▸ **PROVIDED TEXT**
On 13 October 2020 China was elected to the United Nations Human Rights Council – the 47 state body responsible for the protection of human rights globally. Since that election day the International Observatory of Human Rights has documented the human rights violations that have occured in the run up to China’s representative taking their seat on the council on 1 January 2021.
On Friday 18 December 2020, we documented the 100th human rights violation committed by the Chinese regime since its election to the Council 66 days ago. China has persistently targeted religious groups, legal representatives and academic freedom, cracked down on civil society, infringed Hong Kong’s freedom and regardless of international outrage, continued to commit atrocities against its Uyghur muslim and other minority populations.
Valerie Peay, Director of the International Observatory of Human Rights, described the study
“China, like all 47 members of the Human Rights Council, must uphold and be held to the highest standards to protect and nurture human rights and the treaties that underpin their success. So far China has shown no sign of abating its abhorrent actions. The international community and the UN have the opportunity to highlight their actions and hold them accountable.”
Civil Society
Of the first 100 violations recorded, 26 can be categorised as violations infringing on a healthy civil society; cracking down on lawyers and activists, consolidating power through anti-democratic means, forcing confessions and arbitrarily detaining critics of the regime.
In October, the Citizen Power for China Initiative reported that President Xi was purging officials and replacing them with those who would help him consolidate his power. This included replacing the presidents of the People’s Daily and Xinhua News Agency, the two major mouthpieces of the Chinese Communist Party. Six local officials took up new positions in the first 20 days of October and perhaps most notably, many high ranking officials were dismissed before the fifth plenary session – including Dong Hong who was once once the Secretary of Bo Yibo and was a veteran of the Communist Party of China.
The Chinese regime has consistently targeted lawyers, especially those practising in human rights. On 1 November 2020, human rights lawyer Chang Weiping was arrested six days after speaking publicly about the torture he was subjected to at the hands of local police in January 2020.

▸ **APPLY WHAT YOU READ**
• 1. According to the text about China on the Human Rights Council, how many of the first 100 recorded violations fall under the civil society category?
• 2. For each statement below, say whether it agrees with the text about China on the Human Rights Council, and quote the words that decide it.
(a) China's representative took a seat on the council on 1 January 2021.
(b) Chang Weiping was arrested six days before he spoke publicly about torture by local police.
(c) The Human Rights Council has 50 member states.
• 3. Rewrite the part of the text about China on the Human Rights Council that opens with the words containing "On 13 October" and closes with "other minority populations.", putting "recorded" in place of "documented".

▸ **RECORDED INFORMATION**
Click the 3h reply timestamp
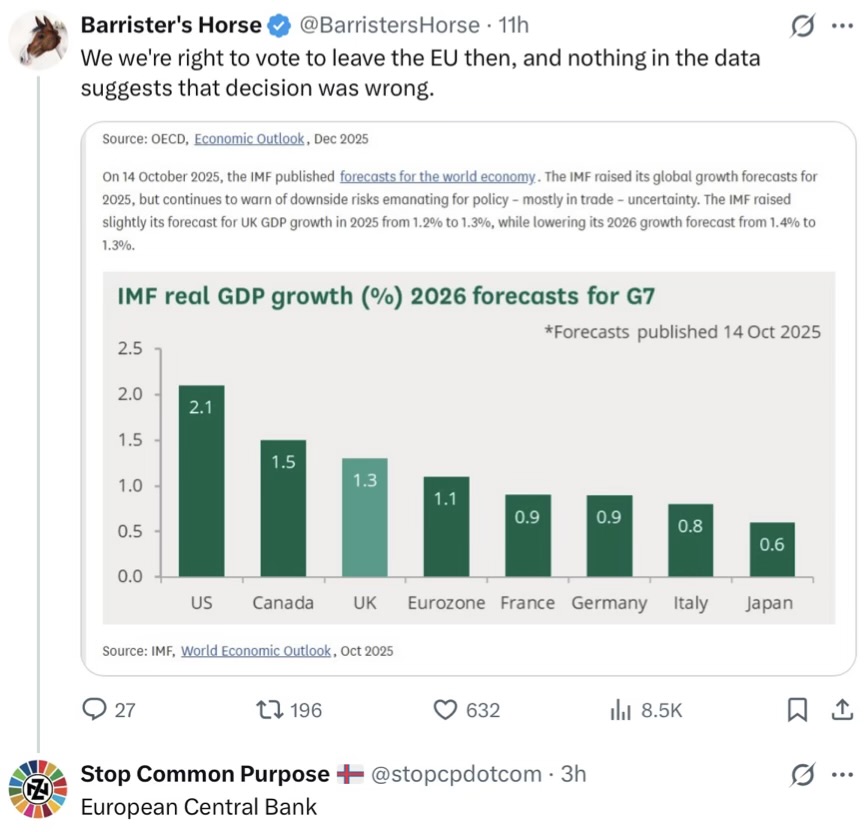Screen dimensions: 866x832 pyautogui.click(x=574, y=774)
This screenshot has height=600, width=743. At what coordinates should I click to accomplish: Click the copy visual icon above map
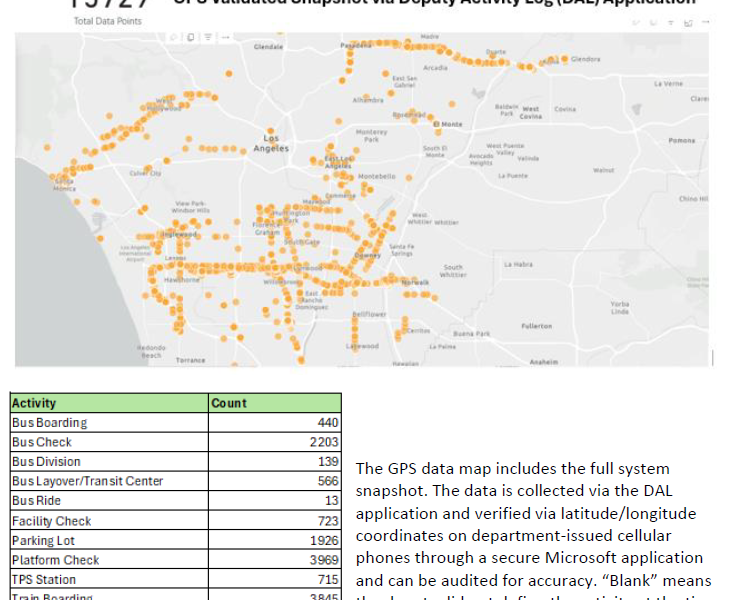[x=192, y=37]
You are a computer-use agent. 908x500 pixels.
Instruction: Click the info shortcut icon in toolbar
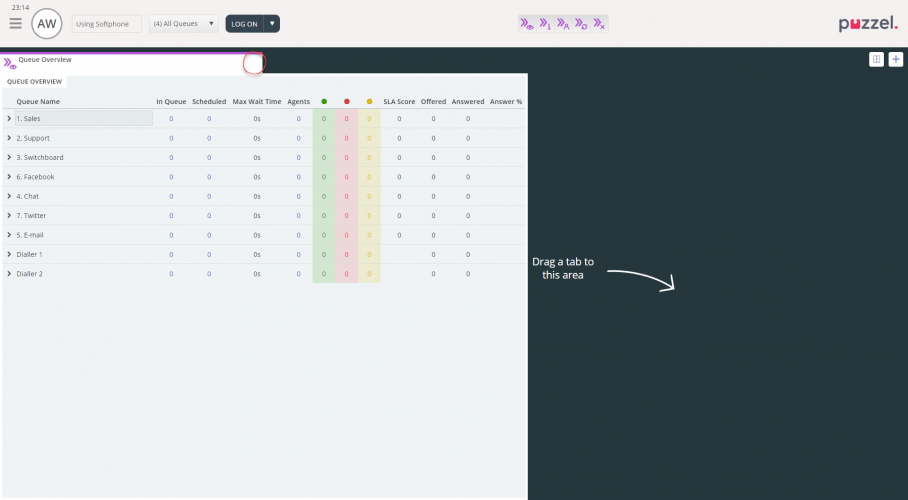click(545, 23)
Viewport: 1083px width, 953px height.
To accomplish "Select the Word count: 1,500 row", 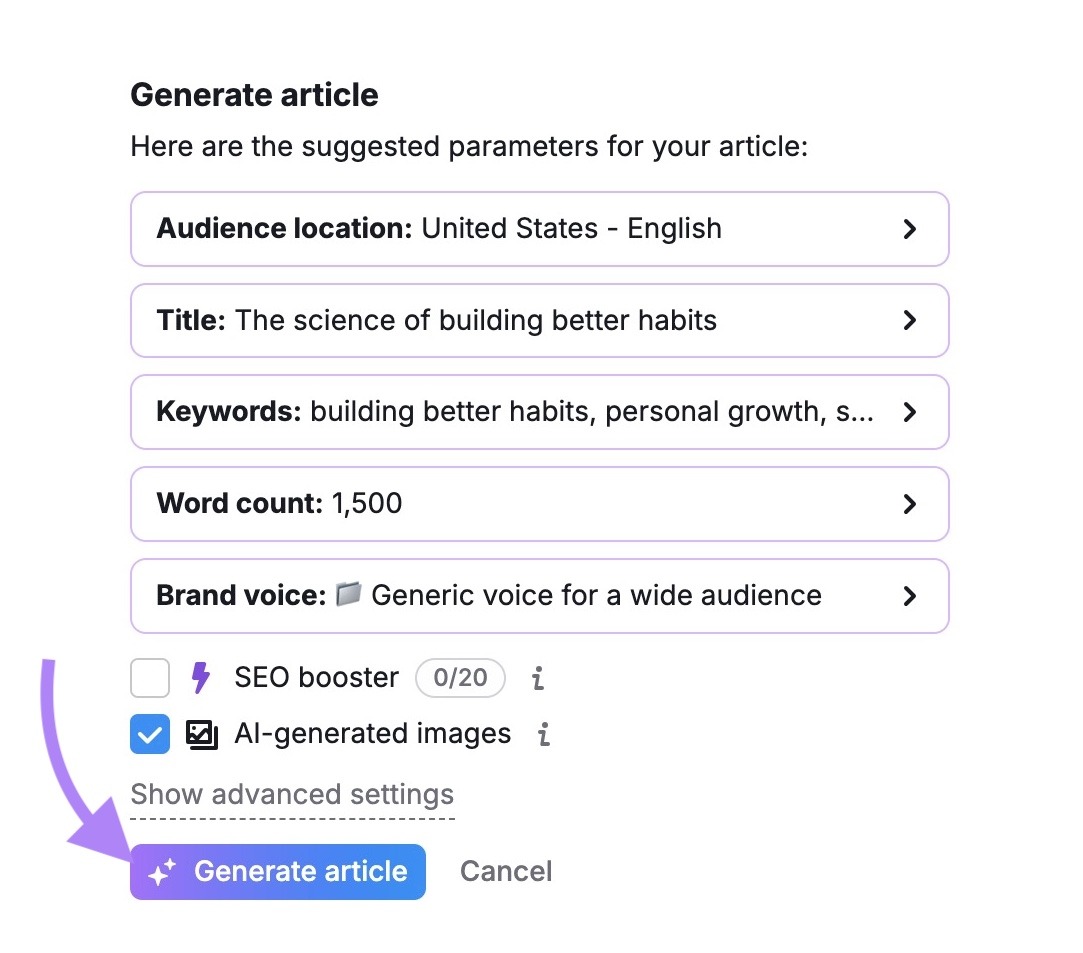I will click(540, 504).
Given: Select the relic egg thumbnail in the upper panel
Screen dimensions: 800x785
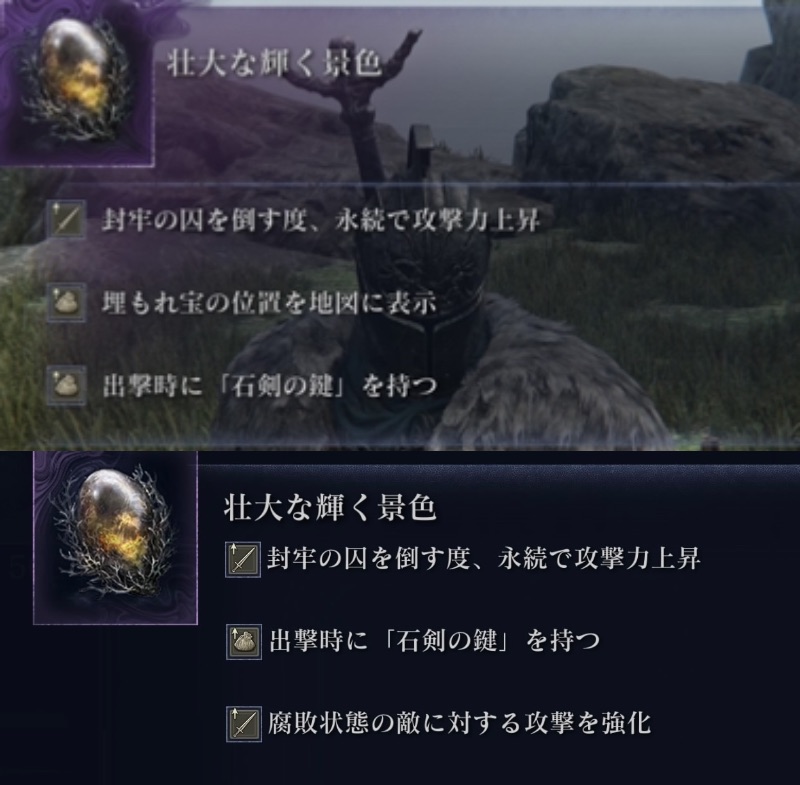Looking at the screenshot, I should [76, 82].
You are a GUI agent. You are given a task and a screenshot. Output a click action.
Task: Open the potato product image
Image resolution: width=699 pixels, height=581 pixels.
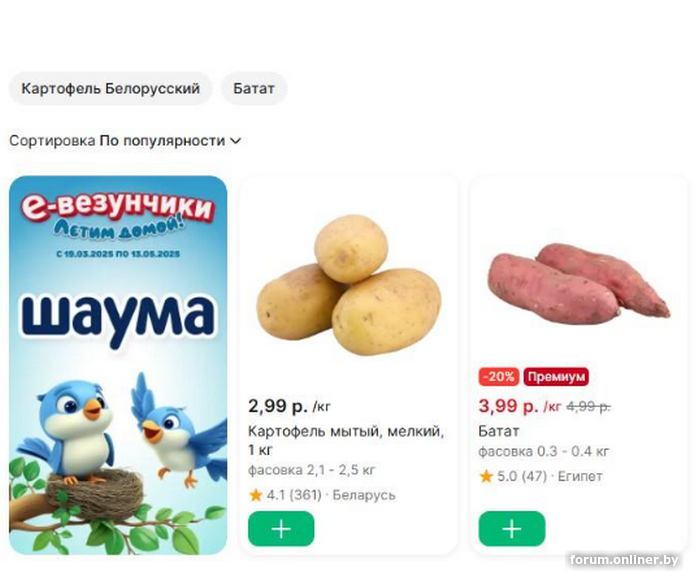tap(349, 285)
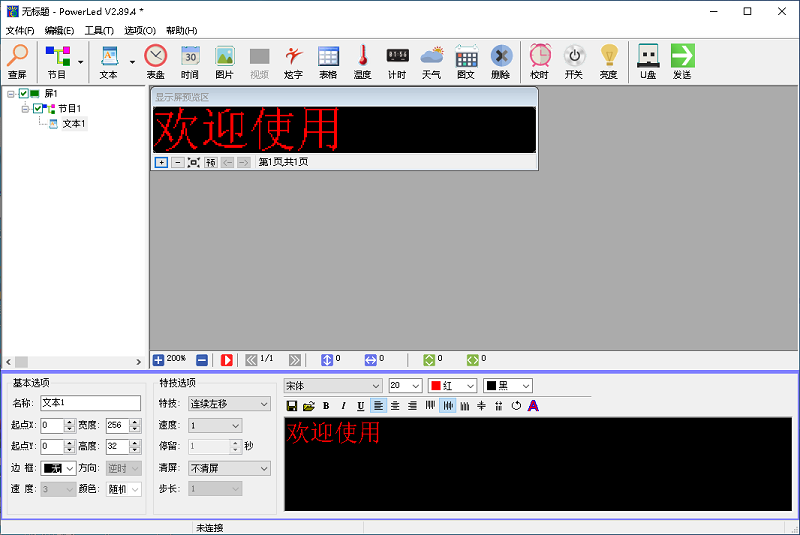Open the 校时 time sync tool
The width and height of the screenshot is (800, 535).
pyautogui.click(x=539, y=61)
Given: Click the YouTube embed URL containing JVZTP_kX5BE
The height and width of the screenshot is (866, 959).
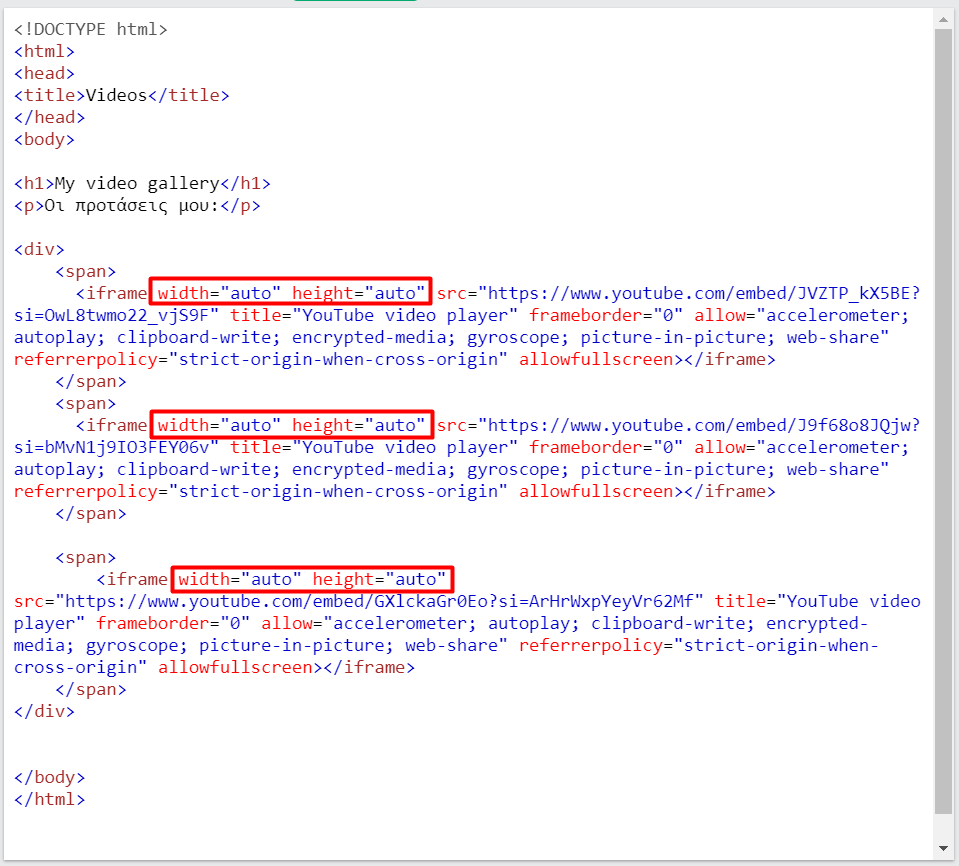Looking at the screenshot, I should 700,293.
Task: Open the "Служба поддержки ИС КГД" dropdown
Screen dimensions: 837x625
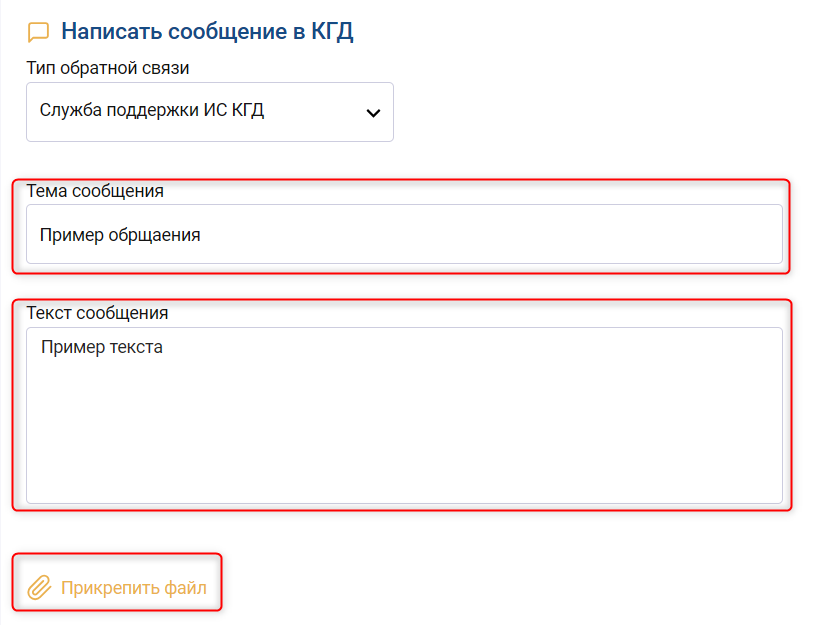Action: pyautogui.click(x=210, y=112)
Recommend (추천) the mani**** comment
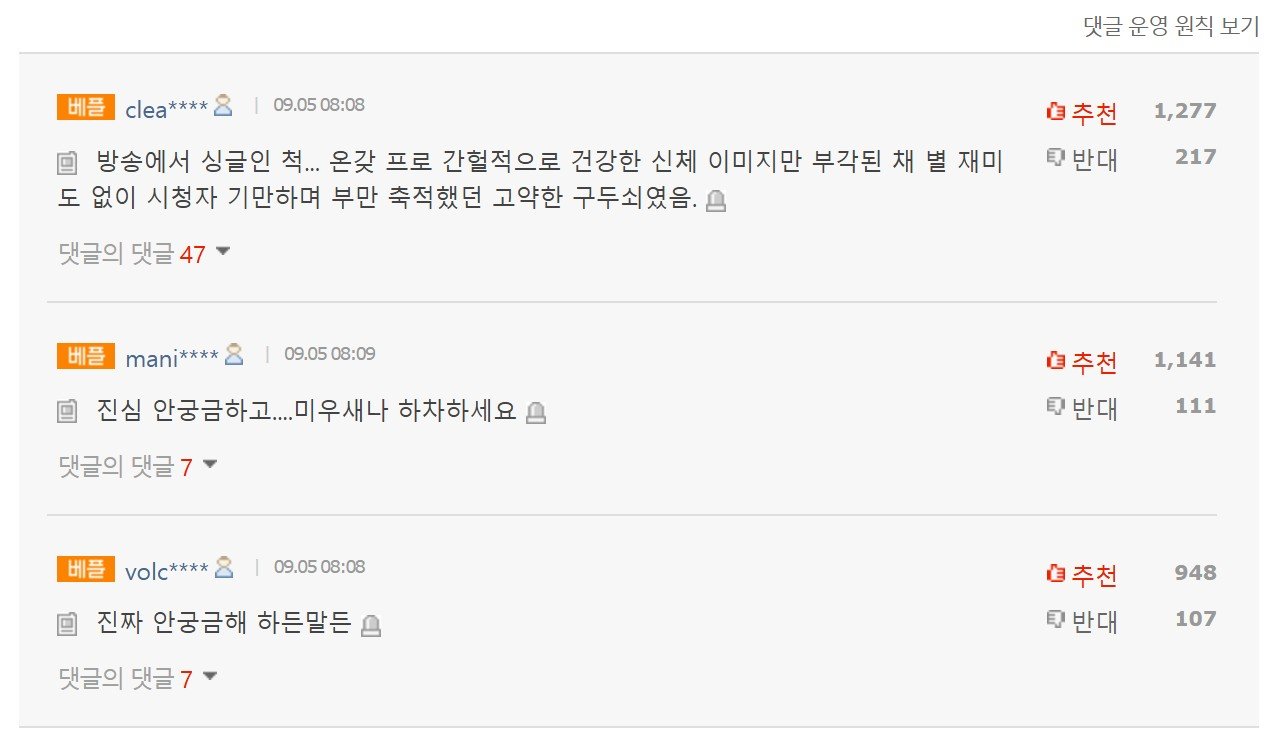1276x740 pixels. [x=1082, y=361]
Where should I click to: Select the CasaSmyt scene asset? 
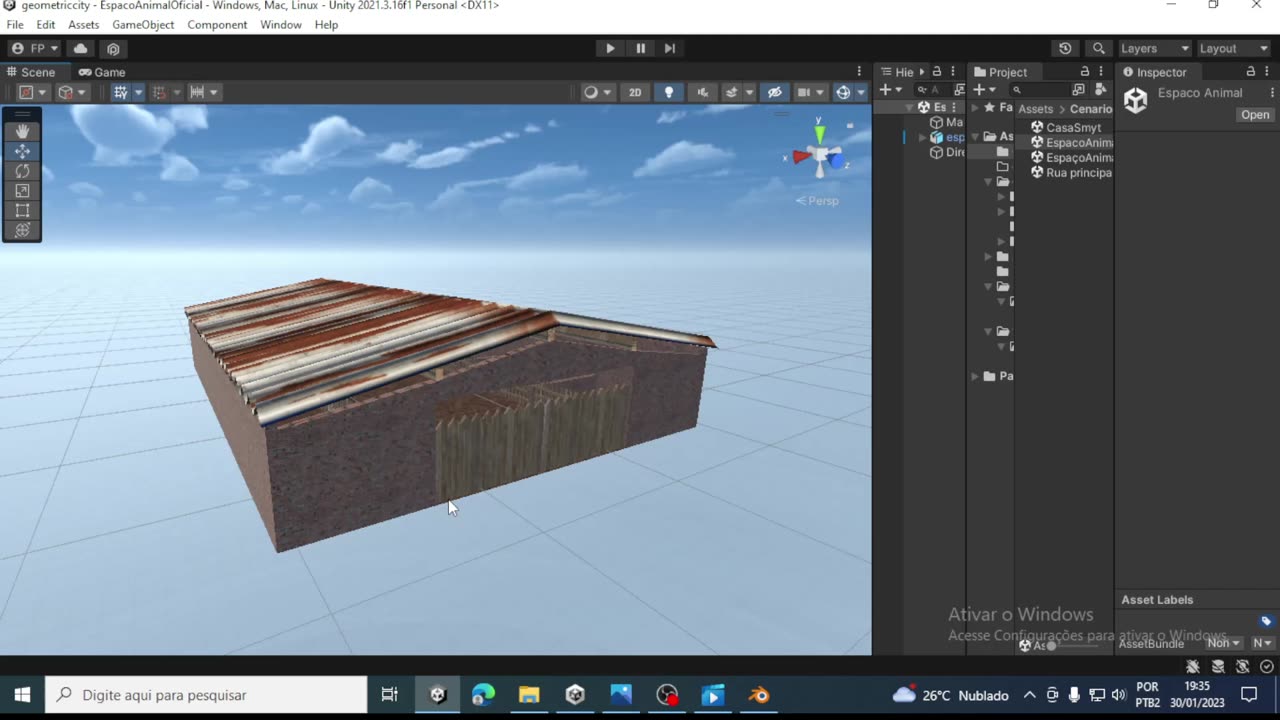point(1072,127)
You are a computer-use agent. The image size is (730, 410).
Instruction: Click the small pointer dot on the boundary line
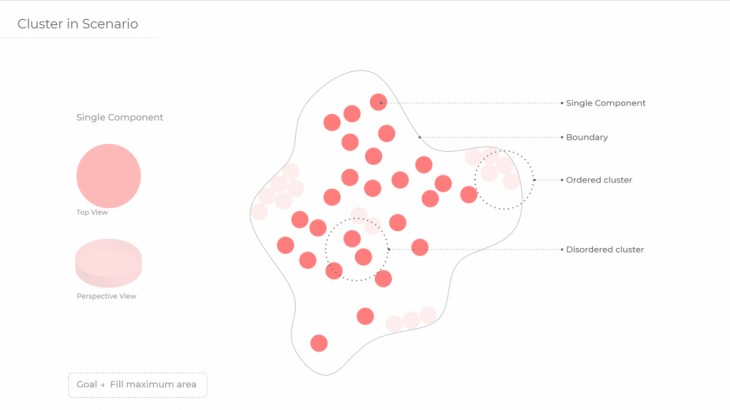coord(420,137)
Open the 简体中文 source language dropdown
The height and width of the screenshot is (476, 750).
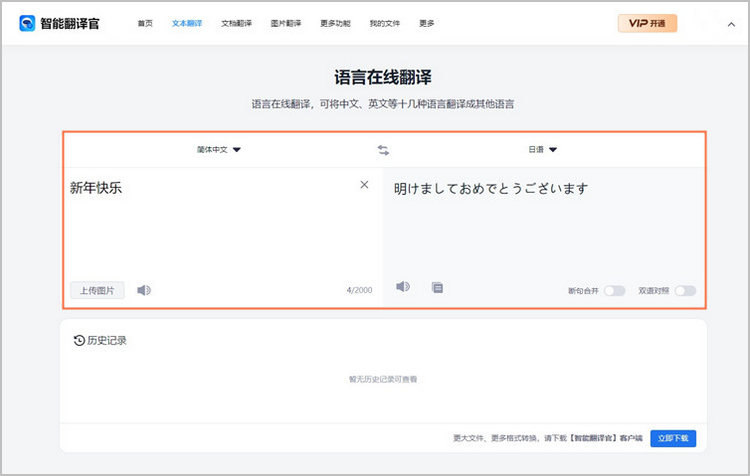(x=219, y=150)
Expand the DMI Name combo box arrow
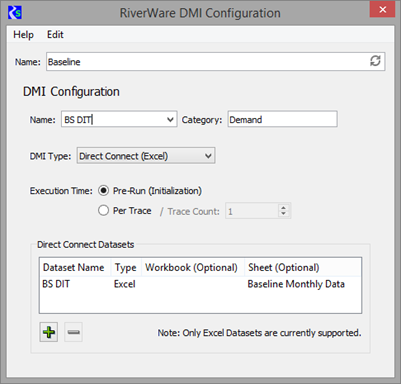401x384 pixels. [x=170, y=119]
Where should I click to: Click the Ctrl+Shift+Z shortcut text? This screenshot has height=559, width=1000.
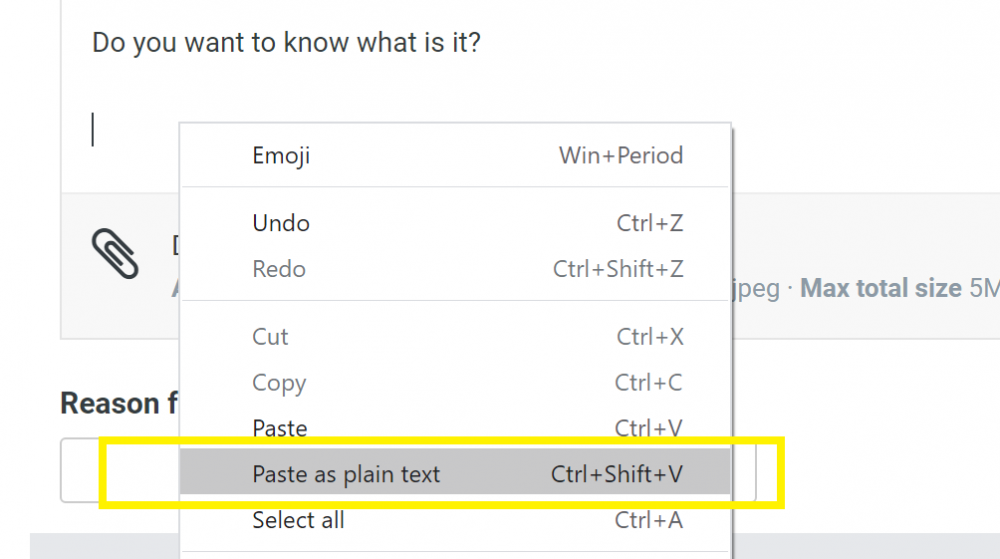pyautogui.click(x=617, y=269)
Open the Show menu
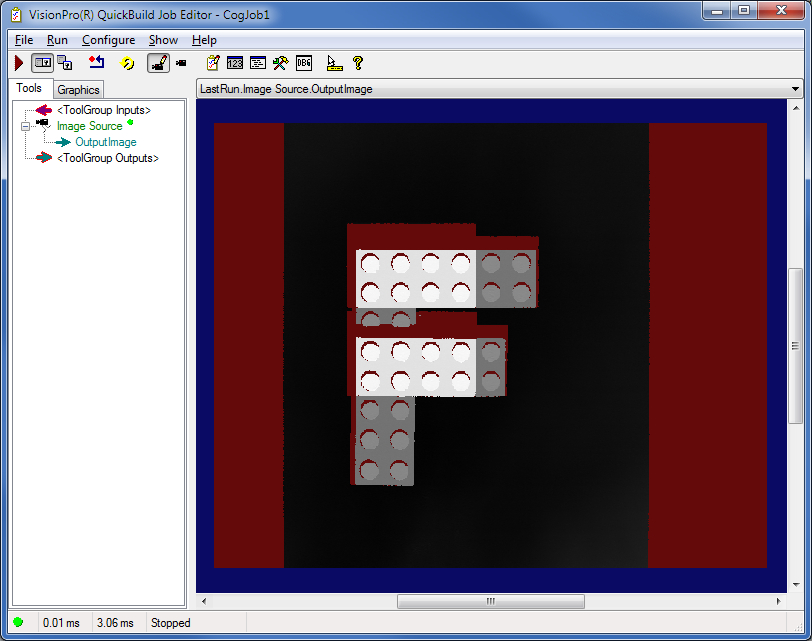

▸ **TASK-BY-TASK RESULTS**
• 1. 26

• 2.
(a) Yes: "taking their seat on the council on 1 January 2021"
(b) No: "was arrested six days after speaking publicly about the torture he was subjected to at the hands of local police"
(c) No: "the 47 state body responsible for the protection of human rights globally"

• 3.
On 13 October 2020 China was elected to the United Nations Human Rights Council – the 47 state body responsible for the protection of human rights globally. Since that election day the International Observatory of Human Rights has recorded the human rights violations that have occured in the run up to China’s representative taking their seat on the council on 1 January 2021.
On Friday 18 December 2020, we recorded the 100th human rights violation committed by the Chinese regime since its election to the Council 66 days ago. China has persistently targeted religious groups, legal representatives and academic freedom, cracked down on civil society, infringed Hong Kong’s freedom and regardless of international outrage, continued to commit atrocities against its Uyghur muslim and other minority populations.